- _Text_
══════════

This one’s an old Celia Cruz 45. In fact this year, vinyl sales topped CD sales for the first time in thirty years in the US. Ayana Contreras is a vinyl devotee, she’s a music producer and DJ at WBEZ in Chicago, and for her the vinyl trend makes perfect sense.


"The number one thing that I think has changed for folks, is that we have the luxury to be able to choose our medium in a way that cherishes the experiential aspects of it. Basically, picking up a record, pulling it out of the sleeve, putting it on the turntable. Being very intentional. It's something that holds a lot of romance for younger kids and for older people, you know, it's very nostalgic. It's that sweet spot between a number of different generations, sort of really being attracted to not simply pressing a button in order to hear any song on demand."


The crackles and pops -that’s just for effect. Vinyl sounds better than ever.


3. The term 'world music' becomes obsolete


Angélique Kidjo released ‘Celia’ her best selling homage to Celia Cruz on CD and vinyl.


Which brings us to another trend, the old genre of ‘world music’. Kind of obsolete at this point. The internet and file-sharing mean that artists everywhere no longer toil away in the vacuum of regional culture. Everything around the globe inspires now.


Look specifically at the African continent over the past ten years, long the source of many sounds simply called "world music." That all-encompassing label gave way to a distinct 21st-century genre of pop music. In fact, there's a new sales chart on the continent that didn't exist in 2010: ChartsAfrica.


4. A new Africa


Their top 10 albums for 2019? Angélique Kidjo’s ‘Celia’ is on it but with only one other exception, everything else is millennial music. At number one on ChartsAfrica top albums this year is "African Giant," by arguably Nigeria’s biggest star of the moment, Burna Boy. It’s a slow jam with heavy auto tune. Definitely not Afropop, even though it is pop from Africa.

You could say that the internet democratised music by helping to eliminate the ghetto of world music but just because pop music globally appears to be on a more even playing field, it's also not fully employed its bully pulpit.


5. Music fails to address socio-economic inequality


There have been artists like Seun Kuti who warned his fellow Nigerians to not get sucked into a consumer lifestyle in songs like “African Dreams." And New Zealand’s Lorde and her tune, "Royals," calling out the over-the-top bling.

‘’For Lorde, it was Royals, every songs like gold teeth, Grey Goose, tripping in the bathroom, blood stains, ballgowns, trashing the hotel room’’


That’s writer, Alissa Quart, who heads up the Economic Hardship Reporting Project. After the 2008 great recession, musicians had a chance to critique socio-economic inequality around the world but Alissa Quart says, artists mostly came up short.

══════════

- _Data section_

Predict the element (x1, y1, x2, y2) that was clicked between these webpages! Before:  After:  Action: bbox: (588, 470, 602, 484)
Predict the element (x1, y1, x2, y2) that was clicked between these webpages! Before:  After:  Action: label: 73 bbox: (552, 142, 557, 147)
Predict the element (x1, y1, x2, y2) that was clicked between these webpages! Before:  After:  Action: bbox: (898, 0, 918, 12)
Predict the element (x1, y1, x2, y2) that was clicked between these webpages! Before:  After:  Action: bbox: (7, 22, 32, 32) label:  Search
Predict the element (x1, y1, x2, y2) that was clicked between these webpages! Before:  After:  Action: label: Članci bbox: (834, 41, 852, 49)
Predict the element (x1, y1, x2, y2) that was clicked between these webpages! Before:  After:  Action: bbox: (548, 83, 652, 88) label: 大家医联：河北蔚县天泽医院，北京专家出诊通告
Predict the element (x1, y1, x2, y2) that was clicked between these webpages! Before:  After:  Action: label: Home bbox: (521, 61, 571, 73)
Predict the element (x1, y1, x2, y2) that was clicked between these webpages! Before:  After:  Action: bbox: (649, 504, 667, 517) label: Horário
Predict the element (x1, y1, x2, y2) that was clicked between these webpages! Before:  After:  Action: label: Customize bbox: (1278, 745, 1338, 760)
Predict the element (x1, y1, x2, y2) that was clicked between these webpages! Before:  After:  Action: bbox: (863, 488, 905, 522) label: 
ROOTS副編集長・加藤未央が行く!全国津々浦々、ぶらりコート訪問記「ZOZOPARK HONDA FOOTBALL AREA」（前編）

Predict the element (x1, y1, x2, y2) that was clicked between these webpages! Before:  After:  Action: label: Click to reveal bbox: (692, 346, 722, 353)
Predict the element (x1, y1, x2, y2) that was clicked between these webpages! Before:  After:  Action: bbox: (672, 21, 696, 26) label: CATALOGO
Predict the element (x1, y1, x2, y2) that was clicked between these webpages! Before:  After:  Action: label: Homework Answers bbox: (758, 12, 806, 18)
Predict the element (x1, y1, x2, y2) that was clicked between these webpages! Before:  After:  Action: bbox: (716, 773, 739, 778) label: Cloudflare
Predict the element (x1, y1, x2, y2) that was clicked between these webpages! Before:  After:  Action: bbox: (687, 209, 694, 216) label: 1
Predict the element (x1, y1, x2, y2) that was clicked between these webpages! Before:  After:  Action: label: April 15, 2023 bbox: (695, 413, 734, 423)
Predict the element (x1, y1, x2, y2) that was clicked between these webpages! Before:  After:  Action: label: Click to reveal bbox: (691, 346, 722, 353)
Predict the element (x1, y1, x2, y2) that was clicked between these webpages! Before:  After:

══════════

- _Assigned task_
In the text on music trends, what album is number one on ChartsAfrica's top albums this year, and who made it?

- _Your solution_
"African Giant," by Burna Boy.